The provisions of the statutes we have been considering, relate exclusively to the property rights of the parties to the marriage contract. Other marital rights are not affected by them. The husband is still the head of the family; the master of the house. He is entitled to the help and companionship of the wife, the control and discipline of his children and the regulation of the domestic affairs of the household. He may require the family to live with him in such suitable home as he may provide, but if, by the grace of his wife he maintains a home upon her property, he cannot use such property in any way not assented to by her. All such conjugal rights are unimpaired, but the right to keep a vicious animal upon his wife's premises, without her permission, is not one of them, unless there is some rule of the common law which we have not been able to discover, that regards a dog as a necessary part of the equipment of a well-ordered household.
We are referred to three cases in the Supreme Court, of Massachusetts ( Com. v. Wood, 97 Mass. 225; Com. v. Carroll, 124 id. 30; Com. v. Pratt, 126 id. 462), but the decision of each was put upon grounds entirely consistent with the views we have here expressed. They hold that the husband may, in the exercise of his conjugal authority, prohibit the use of the house, which is the home of his family, for immoral or criminal purposes, even when it is upon the premises of his wife, for he may determine who shall visit the house, and it is his duty, for the good of the family, to prevent dissolute and criminal characters from resorting to it, and if he fails in the discharge of this duty and the house becomes disorderly, or it is employed for the purpose of violating the excise laws, he becomes criminally responsible as the keeper of a disorderly house or of a place where intoxicating liquors are sold, contrary to law. In Com. v. Wood the court says: "How far he may exercise force in restraining her is not precisely settled. But there can be no doubt that he may exercise as much power as may be reasonably necessary to prevent her, as well as other inmates of the house, from making it a brothel."

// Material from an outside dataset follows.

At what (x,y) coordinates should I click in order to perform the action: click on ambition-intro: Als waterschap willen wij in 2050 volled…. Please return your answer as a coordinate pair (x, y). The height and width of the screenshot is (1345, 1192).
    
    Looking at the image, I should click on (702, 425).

It will be seen that the right to control her in the lawful use which she shall make of her property was not involved. It was a question of the extent of the conjugal authority of the husband over the members of his family, of which no legislation has yet attempted to deprive him.
The defendant, Joseph M. Battie, has also appealed from the judgment against him. He has been made liable, not on the ground that he was the owner of the dog, or that he co-operated with his wife in the commission of a wrong, but solely on the ground of his marital liability for the torts of his wife. The principles we have applied for the purpose of sustaining this judgment against her necessarily require his exemption from liability as her husband.

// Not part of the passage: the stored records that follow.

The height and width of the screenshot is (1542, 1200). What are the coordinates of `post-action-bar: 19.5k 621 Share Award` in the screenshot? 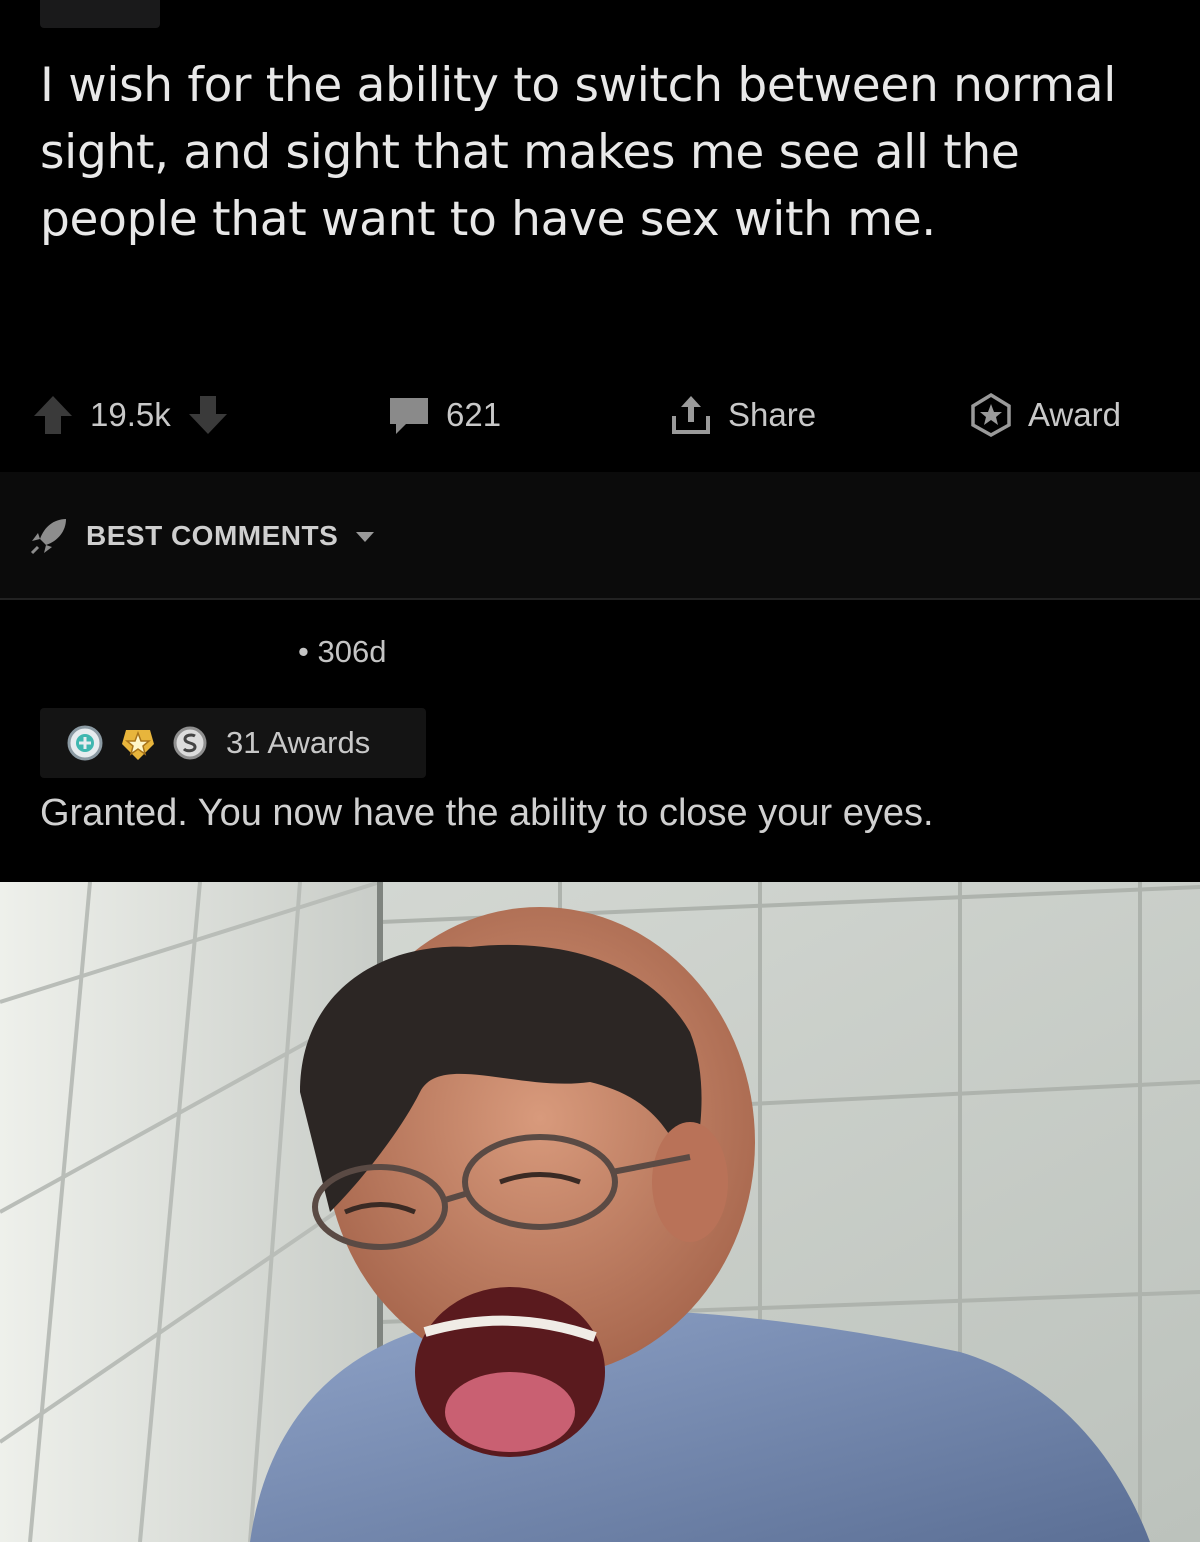 It's located at (600, 415).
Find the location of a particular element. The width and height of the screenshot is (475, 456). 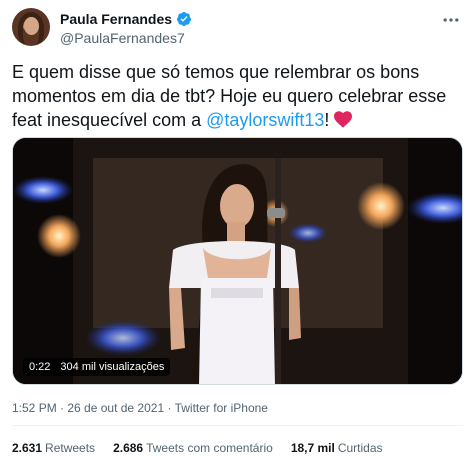

retweets-label: Retweets is located at coordinates (70, 448).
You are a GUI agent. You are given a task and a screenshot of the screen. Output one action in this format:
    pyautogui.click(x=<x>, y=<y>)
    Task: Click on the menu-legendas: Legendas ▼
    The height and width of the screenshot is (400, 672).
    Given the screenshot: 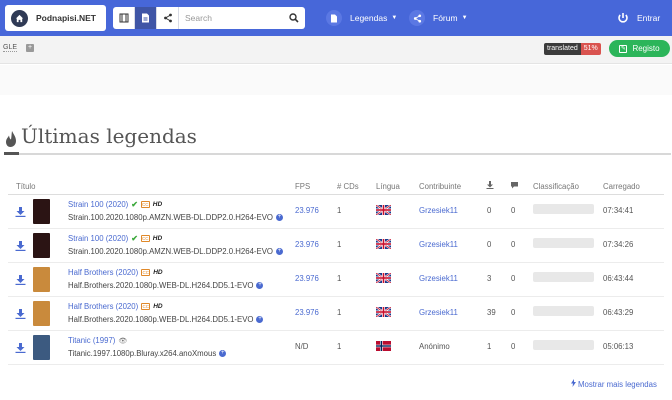 What is the action you would take?
    pyautogui.click(x=362, y=18)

Under proper allegations and proofs, he who owns and he who harbors a vicious animal, may both be made responsible for a resulting injury in the same action. But there is no averment in the complaint that he was the owner of the dog, or knew of its vicious habits. At the commencement of the trial he moved for a dismissal of the complaint, as to him, which motion was improperly denied. This error might perhaps be disregarded or cured by amendment, if the jury had found that he had knowledge of the vicious propensities of the dog, but that question was not submitted to them, and without a finding to that effect we do not see how his liability has been established.

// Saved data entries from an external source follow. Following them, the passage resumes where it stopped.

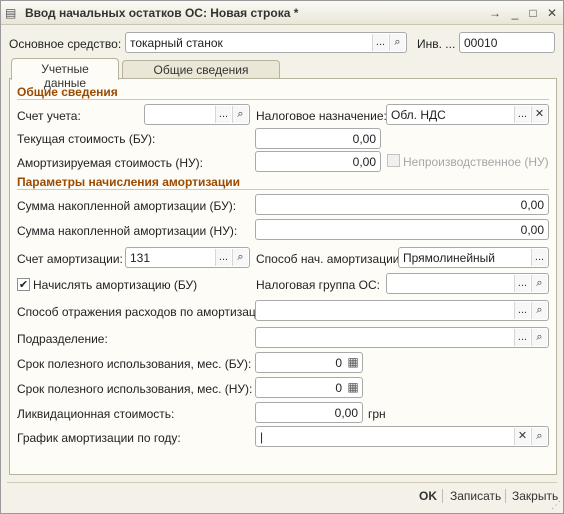 The height and width of the screenshot is (514, 564). I want to click on accum-bu-value: 0,00, so click(532, 205).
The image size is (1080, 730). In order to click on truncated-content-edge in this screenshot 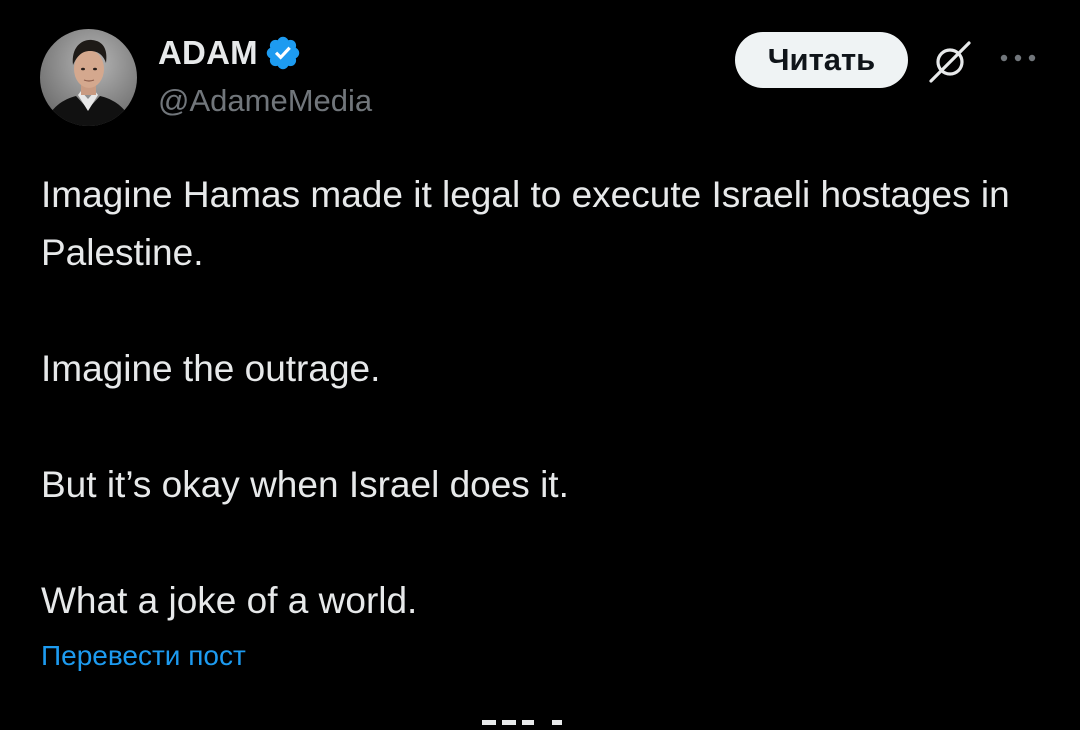, I will do `click(524, 718)`.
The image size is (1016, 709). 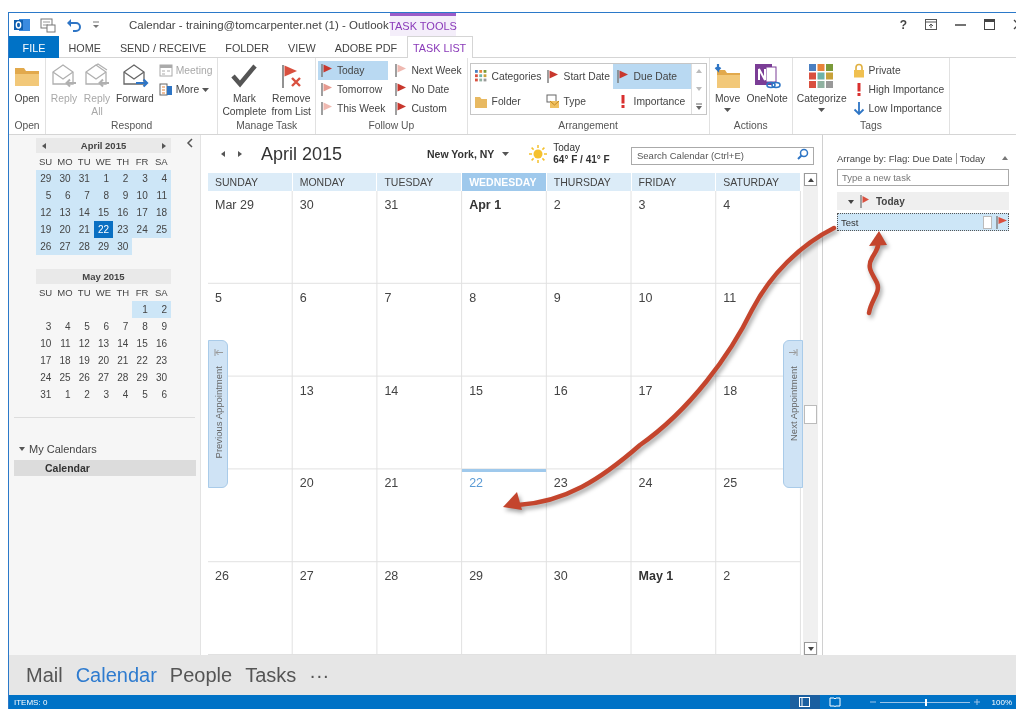 What do you see at coordinates (320, 675) in the screenshot?
I see `navigation-link: ···` at bounding box center [320, 675].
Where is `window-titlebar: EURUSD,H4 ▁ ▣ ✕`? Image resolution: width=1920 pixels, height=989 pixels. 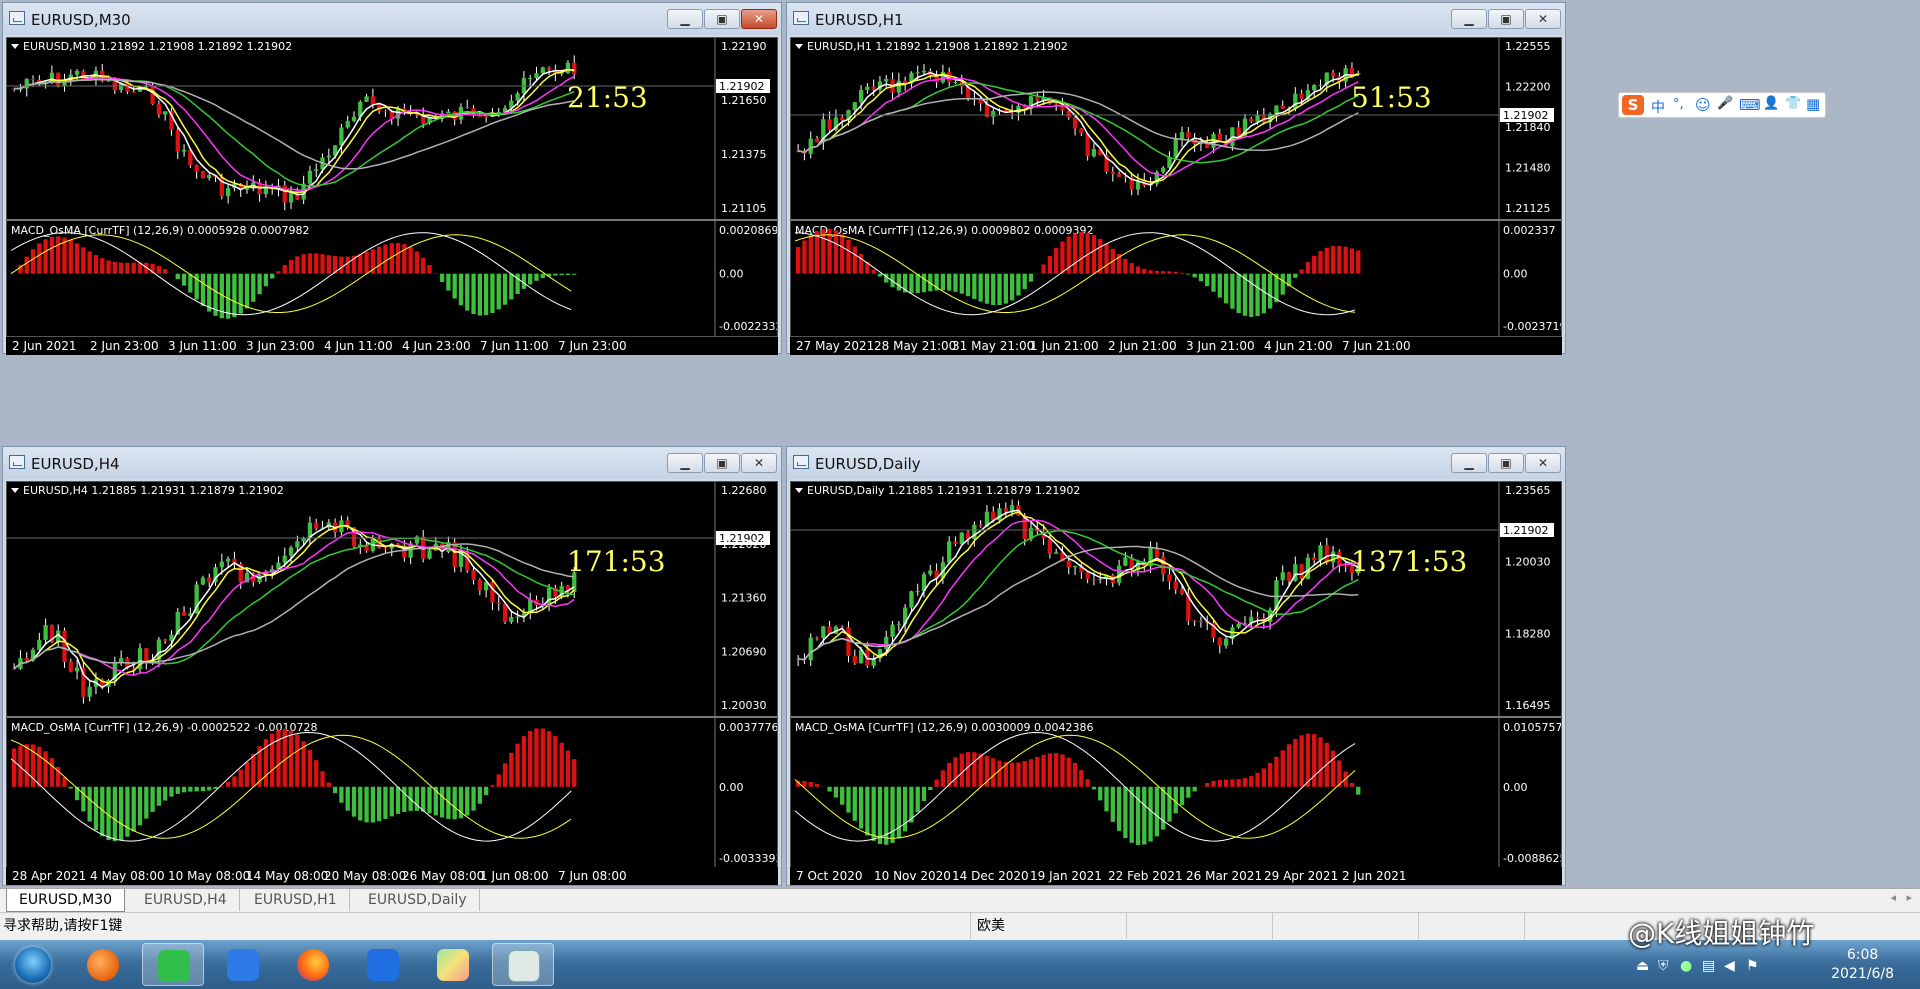
window-titlebar: EURUSD,H4 ▁ ▣ ✕ is located at coordinates (392, 463).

As the law was in 1889, when this cause of action arose, the husband was required to respond for what were called the personal torts of the wife, but a trespass committed by her in the care and management of her separate estate was not classed among such wrongs, and it has been repeatedly held that in such cases the husband was not a proper party defendant. ( Rowe v. Smith, 45 N.Y. 230; Baum v. Mullen, 47 id. 577; Fitzgerald v. Quann, 109 id. 441; Magnan v. Peck, 111 id. 401.)
The judgment must be affirmed as to the defendant, Rebecca B. Battie, with costs, and reversed as to the defendant, Joseph M. Battie, and the complaint dismissed as to him, with costs in all courts.